**** Data for processing ****

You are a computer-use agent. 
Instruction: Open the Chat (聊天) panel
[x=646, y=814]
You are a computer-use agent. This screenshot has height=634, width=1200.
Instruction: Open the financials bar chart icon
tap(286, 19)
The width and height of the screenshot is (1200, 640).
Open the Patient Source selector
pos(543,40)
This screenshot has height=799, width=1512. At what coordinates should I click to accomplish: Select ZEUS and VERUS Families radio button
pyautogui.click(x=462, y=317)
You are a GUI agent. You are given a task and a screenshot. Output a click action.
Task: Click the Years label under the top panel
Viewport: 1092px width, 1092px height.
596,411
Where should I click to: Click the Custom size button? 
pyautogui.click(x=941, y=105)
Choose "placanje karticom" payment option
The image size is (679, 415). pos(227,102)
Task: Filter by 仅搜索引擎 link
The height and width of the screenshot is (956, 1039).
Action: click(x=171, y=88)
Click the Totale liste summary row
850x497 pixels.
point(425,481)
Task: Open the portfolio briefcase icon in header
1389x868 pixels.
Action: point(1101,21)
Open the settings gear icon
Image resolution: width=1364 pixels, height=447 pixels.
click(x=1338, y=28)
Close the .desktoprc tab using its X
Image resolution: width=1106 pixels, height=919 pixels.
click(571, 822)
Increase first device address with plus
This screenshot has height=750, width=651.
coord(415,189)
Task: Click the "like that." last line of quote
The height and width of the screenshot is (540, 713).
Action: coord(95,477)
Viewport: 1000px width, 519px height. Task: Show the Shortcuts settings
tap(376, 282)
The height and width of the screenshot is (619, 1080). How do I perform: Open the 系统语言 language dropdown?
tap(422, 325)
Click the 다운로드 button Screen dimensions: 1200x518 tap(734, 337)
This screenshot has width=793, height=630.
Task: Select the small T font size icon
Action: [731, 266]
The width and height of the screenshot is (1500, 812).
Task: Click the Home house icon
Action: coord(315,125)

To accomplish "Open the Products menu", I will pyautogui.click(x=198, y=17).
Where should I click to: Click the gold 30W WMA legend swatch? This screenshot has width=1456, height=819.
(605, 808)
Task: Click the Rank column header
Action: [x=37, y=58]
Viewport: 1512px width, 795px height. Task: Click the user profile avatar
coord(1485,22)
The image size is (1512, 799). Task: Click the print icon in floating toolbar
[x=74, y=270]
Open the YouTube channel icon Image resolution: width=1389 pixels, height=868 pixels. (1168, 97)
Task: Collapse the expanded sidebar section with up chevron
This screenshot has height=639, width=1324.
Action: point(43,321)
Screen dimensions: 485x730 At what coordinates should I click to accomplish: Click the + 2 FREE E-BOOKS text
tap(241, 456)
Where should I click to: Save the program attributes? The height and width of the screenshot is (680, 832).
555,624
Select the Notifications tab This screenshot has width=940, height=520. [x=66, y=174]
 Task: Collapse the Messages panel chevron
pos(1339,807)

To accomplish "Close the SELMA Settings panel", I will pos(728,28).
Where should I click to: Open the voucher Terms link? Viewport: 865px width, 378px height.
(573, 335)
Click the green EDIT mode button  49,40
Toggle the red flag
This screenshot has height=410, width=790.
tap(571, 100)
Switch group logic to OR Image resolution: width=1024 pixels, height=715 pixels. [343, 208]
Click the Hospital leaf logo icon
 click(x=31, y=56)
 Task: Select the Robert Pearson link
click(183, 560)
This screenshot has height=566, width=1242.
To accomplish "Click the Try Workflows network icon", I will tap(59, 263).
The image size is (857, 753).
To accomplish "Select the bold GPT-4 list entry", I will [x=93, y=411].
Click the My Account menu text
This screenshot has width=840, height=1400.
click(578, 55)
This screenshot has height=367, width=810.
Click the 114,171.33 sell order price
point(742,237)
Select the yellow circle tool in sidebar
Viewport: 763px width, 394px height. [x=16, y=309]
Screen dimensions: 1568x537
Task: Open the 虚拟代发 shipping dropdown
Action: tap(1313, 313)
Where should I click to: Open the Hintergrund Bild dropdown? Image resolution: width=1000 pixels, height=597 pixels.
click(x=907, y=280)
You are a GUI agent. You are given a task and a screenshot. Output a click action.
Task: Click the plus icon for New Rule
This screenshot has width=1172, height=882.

****

#### [Task goal]
Print every record above exactly as it was given.

#### [Solution to this exercise]
You are a computer-use agent. 
Instruction: Open the Chat (聊天) panel
[x=646, y=814]
You are a computer-use agent. This screenshot has height=634, width=1200.
Instruction: Open the financials bar chart icon
tap(286, 19)
The width and height of the screenshot is (1200, 640).
Open the Patient Source selector
pos(543,40)
This screenshot has height=799, width=1512. At what coordinates should I click to accomplish: Select ZEUS and VERUS Families radio button
pyautogui.click(x=462, y=317)
You are a GUI agent. You are given a task and a screenshot. Output a click action.
Task: Click the Years label under the top panel
Viewport: 1092px width, 1092px height.
596,411
Where should I click to: Click the Custom size button? 
pyautogui.click(x=941, y=105)
Choose "placanje karticom" payment option
The image size is (679, 415). pos(227,102)
Task: Filter by 仅搜索引擎 link
The height and width of the screenshot is (956, 1039).
Action: click(x=171, y=88)
Click the Totale liste summary row
850x497 pixels.
point(425,481)
Task: Open the portfolio briefcase icon in header
1389x868 pixels.
Action: point(1101,21)
Open the settings gear icon
Image resolution: width=1364 pixels, height=447 pixels.
click(x=1338, y=28)
Close the .desktoprc tab using its X
Image resolution: width=1106 pixels, height=919 pixels.
click(571, 822)
Increase first device address with plus
This screenshot has height=750, width=651.
coord(415,189)
Task: Click the "like that." last line of quote
The height and width of the screenshot is (540, 713).
Action: coord(95,477)
Viewport: 1000px width, 519px height. Task: Show the Shortcuts settings
tap(376, 282)
The height and width of the screenshot is (619, 1080). How do I perform: Open the 系统语言 language dropdown?
tap(422, 325)
Click the 다운로드 button Screen dimensions: 1200x518 tap(734, 337)
This screenshot has width=793, height=630.
Task: Select the small T font size icon
Action: [731, 266]
The width and height of the screenshot is (1500, 812).
Task: Click the Home house icon
Action: coord(315,125)

To accomplish "Open the Products menu", I will pyautogui.click(x=198, y=17).
Where should I click to: Click the gold 30W WMA legend swatch? This screenshot has width=1456, height=819.
(605, 808)
Task: Click the Rank column header
Action: [x=37, y=58]
Viewport: 1512px width, 795px height. Task: Click the user profile avatar
coord(1485,22)
The image size is (1512, 799). Task: Click the print icon in floating toolbar
[x=74, y=270]
Open the YouTube channel icon Image resolution: width=1389 pixels, height=868 pixels. (1168, 97)
Task: Collapse the expanded sidebar section with up chevron
This screenshot has height=639, width=1324.
Action: point(43,321)
Screen dimensions: 485x730 At what coordinates should I click to accomplish: Click the + 2 FREE E-BOOKS text
tap(241, 456)
Where should I click to: Save the program attributes? The height and width of the screenshot is (680, 832).
555,624
Select the Notifications tab This screenshot has width=940, height=520. [x=66, y=174]
 Task: Collapse the Messages panel chevron
pos(1339,807)

To accomplish "Close the SELMA Settings panel", I will pos(728,28).
Where should I click to: Open the voucher Terms link? Viewport: 865px width, 378px height.
(573, 335)
Click the green EDIT mode button  49,40
Toggle the red flag
This screenshot has height=410, width=790.
tap(571, 100)
Switch group logic to OR Image resolution: width=1024 pixels, height=715 pixels. [343, 208]
Click the Hospital leaf logo icon
 click(x=31, y=56)
 Task: Select the Robert Pearson link
click(183, 560)
This screenshot has height=566, width=1242.
To accomplish "Click the Try Workflows network icon", I will tap(59, 263).
The image size is (857, 753).
To accomplish "Select the bold GPT-4 list entry", I will [x=93, y=411].
Click the My Account menu text
This screenshot has width=840, height=1400.
click(578, 55)
This screenshot has height=367, width=810.
Click the 114,171.33 sell order price
point(742,237)
Select the yellow circle tool in sidebar
Viewport: 763px width, 394px height. [x=16, y=309]
Screen dimensions: 1568x537
Task: Open the 虚拟代发 shipping dropdown
Action: tap(1313, 313)
Where should I click to: Open the Hintergrund Bild dropdown? Image resolution: width=1000 pixels, height=597 pixels.
click(x=907, y=280)
You are a GUI agent. You are given a task and a screenshot. Output a click action.
Task: Click the plus icon for New Rule
This screenshot has width=1172, height=882.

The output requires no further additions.